Academic Editors: A. Mehdinia and E. P. Meulenberg

Copyright © 2014 Richard Toro Araya et al. This is an open access article distributed under the Creative Commons Attribution License, which permits unrestricted use, distribution, and reproduction in any medium, provided the original work is properly cited.

Abstract

Measurements of carbonaceous aerosols in South American cities are limited, and most existing data are of short term and limited to only a few locations. For 6 years (2002–2007), concentrations of fine particulate matter and organic and elemental carbon were measured continuously in the capital of Chile.
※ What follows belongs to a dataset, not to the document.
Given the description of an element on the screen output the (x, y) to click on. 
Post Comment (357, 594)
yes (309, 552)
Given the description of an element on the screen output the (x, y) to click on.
The contribution of carbonaceous aerosols to the primary and secondary fractions was estimated at three different sampling sites and in the warm and cool seasons. The results demonstrate that there are significant differences in the levels in both the cold (March to August) and warm (September to February) seasons at all sites studied. The percent contribution of total carbonaceous aerosol fine particulate matter was greater in the cool season (53 ± 41%) than in the warm season (44 ± 18%). On average, the secondary organic carbon in the city corresponded to 29% of the total organic carbon. In cold periods, this proportion may reach an average of 38%. A comparison of the results with the air quality standards for fine particulate matter indicates that the total carbonaceous fraction alone exceeds the World Health Organization standard (10 µg/m3) and the United States Environmental Protection Agency standard (15 µg/m3) for fine particulate matter.